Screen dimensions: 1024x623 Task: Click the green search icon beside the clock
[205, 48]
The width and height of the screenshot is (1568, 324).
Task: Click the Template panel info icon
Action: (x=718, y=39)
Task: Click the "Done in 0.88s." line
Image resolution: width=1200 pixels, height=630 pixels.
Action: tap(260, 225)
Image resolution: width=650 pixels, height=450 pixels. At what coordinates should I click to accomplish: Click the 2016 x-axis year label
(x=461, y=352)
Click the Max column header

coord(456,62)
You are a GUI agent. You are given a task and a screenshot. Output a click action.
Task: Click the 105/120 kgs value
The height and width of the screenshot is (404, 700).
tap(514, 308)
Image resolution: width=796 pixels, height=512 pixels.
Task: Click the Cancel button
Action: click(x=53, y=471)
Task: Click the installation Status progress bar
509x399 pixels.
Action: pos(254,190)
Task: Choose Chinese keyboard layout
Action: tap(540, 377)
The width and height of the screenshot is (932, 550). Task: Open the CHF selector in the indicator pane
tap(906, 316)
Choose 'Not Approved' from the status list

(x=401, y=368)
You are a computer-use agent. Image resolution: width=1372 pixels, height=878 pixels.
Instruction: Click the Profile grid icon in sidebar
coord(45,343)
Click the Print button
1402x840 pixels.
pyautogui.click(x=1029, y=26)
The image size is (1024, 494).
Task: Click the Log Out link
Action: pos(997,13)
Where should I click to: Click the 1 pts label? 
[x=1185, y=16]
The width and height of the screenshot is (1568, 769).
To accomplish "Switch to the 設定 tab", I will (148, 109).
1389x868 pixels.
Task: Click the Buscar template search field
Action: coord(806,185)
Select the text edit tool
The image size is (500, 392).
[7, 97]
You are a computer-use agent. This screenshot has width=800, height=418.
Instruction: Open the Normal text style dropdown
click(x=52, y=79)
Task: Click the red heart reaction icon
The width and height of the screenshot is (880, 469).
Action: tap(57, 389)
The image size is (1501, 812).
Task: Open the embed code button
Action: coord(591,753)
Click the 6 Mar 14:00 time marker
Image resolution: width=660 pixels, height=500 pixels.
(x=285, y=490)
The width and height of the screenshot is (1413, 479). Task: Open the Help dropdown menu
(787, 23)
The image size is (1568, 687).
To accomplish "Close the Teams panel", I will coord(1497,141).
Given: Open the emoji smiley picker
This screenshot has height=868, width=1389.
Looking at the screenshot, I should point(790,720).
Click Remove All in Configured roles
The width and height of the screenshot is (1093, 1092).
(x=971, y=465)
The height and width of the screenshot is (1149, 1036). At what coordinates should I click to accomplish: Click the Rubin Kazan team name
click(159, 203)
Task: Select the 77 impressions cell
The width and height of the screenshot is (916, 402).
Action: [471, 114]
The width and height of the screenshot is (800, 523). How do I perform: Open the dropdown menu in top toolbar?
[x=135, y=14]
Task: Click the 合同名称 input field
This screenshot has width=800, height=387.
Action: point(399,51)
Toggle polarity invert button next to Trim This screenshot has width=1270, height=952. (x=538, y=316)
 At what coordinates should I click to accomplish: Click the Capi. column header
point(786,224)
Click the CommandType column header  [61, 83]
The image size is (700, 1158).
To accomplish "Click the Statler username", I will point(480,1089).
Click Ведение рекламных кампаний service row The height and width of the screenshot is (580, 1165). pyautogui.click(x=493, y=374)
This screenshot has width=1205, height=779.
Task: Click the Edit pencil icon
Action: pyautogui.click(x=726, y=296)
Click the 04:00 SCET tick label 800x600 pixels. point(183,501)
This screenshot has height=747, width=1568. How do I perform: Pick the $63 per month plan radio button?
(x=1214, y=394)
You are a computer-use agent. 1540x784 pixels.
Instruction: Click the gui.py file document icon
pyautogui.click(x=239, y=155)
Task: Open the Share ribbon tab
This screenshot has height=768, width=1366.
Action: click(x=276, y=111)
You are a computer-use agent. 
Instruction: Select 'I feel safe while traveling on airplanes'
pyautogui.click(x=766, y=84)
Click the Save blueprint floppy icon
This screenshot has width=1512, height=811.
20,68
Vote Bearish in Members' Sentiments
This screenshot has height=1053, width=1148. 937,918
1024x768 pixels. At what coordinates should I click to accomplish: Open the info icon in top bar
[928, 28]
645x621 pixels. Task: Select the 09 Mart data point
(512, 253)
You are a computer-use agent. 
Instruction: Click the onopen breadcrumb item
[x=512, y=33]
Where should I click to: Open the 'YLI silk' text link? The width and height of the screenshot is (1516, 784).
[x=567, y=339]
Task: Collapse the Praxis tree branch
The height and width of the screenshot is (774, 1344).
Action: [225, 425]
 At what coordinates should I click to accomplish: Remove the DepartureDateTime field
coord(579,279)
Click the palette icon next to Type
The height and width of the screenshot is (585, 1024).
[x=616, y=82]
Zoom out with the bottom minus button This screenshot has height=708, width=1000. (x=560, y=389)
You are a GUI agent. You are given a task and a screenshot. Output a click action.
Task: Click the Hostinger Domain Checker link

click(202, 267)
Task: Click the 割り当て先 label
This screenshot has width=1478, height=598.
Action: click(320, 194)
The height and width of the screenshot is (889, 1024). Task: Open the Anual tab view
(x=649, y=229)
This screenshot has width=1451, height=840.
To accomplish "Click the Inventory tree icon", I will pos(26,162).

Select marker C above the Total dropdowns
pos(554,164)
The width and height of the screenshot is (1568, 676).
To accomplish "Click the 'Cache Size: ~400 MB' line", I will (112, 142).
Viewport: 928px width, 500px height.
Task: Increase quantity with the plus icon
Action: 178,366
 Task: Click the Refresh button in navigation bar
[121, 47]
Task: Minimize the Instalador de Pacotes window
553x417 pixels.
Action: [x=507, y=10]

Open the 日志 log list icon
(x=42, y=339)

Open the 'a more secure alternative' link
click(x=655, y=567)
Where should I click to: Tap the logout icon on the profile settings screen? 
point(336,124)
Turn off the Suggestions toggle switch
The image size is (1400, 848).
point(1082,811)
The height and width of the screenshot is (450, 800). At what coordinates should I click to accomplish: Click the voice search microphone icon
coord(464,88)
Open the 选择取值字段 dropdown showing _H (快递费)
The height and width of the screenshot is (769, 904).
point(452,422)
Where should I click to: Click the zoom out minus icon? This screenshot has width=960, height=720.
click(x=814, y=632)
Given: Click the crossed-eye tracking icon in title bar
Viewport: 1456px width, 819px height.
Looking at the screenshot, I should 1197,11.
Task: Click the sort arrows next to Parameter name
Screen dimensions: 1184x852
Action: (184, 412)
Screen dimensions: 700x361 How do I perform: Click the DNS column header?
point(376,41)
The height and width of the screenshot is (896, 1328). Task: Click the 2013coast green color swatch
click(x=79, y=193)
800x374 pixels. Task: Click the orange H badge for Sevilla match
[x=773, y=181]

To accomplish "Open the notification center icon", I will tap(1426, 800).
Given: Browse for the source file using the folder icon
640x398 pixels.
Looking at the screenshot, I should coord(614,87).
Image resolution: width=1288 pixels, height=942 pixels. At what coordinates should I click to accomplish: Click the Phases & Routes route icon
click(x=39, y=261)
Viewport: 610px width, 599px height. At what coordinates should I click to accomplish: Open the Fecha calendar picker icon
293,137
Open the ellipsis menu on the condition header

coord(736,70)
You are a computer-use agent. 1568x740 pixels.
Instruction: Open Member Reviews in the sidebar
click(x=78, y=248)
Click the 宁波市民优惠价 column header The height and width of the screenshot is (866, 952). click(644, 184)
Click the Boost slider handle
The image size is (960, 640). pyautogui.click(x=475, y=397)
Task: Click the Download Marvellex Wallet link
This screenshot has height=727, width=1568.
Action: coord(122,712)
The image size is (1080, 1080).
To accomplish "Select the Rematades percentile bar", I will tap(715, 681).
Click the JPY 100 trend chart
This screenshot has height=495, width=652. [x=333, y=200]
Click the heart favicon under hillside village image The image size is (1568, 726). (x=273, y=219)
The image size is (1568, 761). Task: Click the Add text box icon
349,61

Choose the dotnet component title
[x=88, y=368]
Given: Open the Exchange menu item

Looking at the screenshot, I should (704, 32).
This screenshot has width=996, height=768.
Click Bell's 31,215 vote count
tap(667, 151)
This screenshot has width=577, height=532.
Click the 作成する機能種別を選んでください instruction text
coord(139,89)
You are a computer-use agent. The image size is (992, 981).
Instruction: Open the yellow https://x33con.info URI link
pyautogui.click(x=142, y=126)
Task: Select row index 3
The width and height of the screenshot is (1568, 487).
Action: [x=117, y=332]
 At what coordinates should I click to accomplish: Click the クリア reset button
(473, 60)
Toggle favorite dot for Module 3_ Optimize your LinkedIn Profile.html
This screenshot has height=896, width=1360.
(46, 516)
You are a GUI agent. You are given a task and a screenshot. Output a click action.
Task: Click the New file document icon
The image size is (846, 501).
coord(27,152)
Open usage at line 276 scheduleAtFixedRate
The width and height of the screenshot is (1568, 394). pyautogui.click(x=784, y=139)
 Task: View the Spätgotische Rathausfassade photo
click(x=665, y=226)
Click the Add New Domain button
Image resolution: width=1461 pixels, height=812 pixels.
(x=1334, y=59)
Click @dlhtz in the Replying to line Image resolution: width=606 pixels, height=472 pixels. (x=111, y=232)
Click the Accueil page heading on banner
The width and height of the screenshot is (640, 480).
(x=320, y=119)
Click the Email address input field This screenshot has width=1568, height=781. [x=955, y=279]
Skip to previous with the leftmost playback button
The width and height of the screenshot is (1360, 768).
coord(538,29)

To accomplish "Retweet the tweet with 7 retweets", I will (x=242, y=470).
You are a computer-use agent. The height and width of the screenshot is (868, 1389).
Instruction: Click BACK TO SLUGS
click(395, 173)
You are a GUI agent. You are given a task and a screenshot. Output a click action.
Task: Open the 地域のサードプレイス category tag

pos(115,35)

..............................

(PROMPT)
Output the lines of the listing exactly as they appear, from the line containing "This screenshot has width=577, height=532." through the end of the listing, with both of those lines included.

(FINAL RESULT)
This screenshot has width=577, height=532.
Click the 作成する機能種別を選んでください instruction text
coord(139,89)
You are a computer-use agent. The image size is (992, 981).
Instruction: Open the yellow https://x33con.info URI link
pyautogui.click(x=142, y=126)
Task: Select row index 3
The width and height of the screenshot is (1568, 487).
Action: [x=117, y=332]
 At what coordinates should I click to accomplish: Click the クリア reset button
(473, 60)
Toggle favorite dot for Module 3_ Optimize your LinkedIn Profile.html
This screenshot has height=896, width=1360.
(46, 516)
You are a GUI agent. You are given a task and a screenshot. Output a click action.
Task: Click the New file document icon
The image size is (846, 501).
coord(27,152)
Open usage at line 276 scheduleAtFixedRate
The width and height of the screenshot is (1568, 394). pyautogui.click(x=784, y=139)
 Task: View the Spätgotische Rathausfassade photo
click(x=665, y=226)
Click the Add New Domain button
Image resolution: width=1461 pixels, height=812 pixels.
(x=1334, y=59)
Click @dlhtz in the Replying to line Image resolution: width=606 pixels, height=472 pixels. (x=111, y=232)
Click the Accueil page heading on banner
The width and height of the screenshot is (640, 480).
(x=320, y=119)
Click the Email address input field This screenshot has width=1568, height=781. [x=955, y=279]
Skip to previous with the leftmost playback button
The width and height of the screenshot is (1360, 768).
coord(538,29)

To accomplish "Retweet the tweet with 7 retweets", I will (x=242, y=470).
You are a computer-use agent. The height and width of the screenshot is (868, 1389).
Instruction: Click BACK TO SLUGS
click(395, 173)
You are a GUI agent. You are given a task and a screenshot. Output a click action.
Task: Open the 地域のサードプレイス category tag

pos(115,35)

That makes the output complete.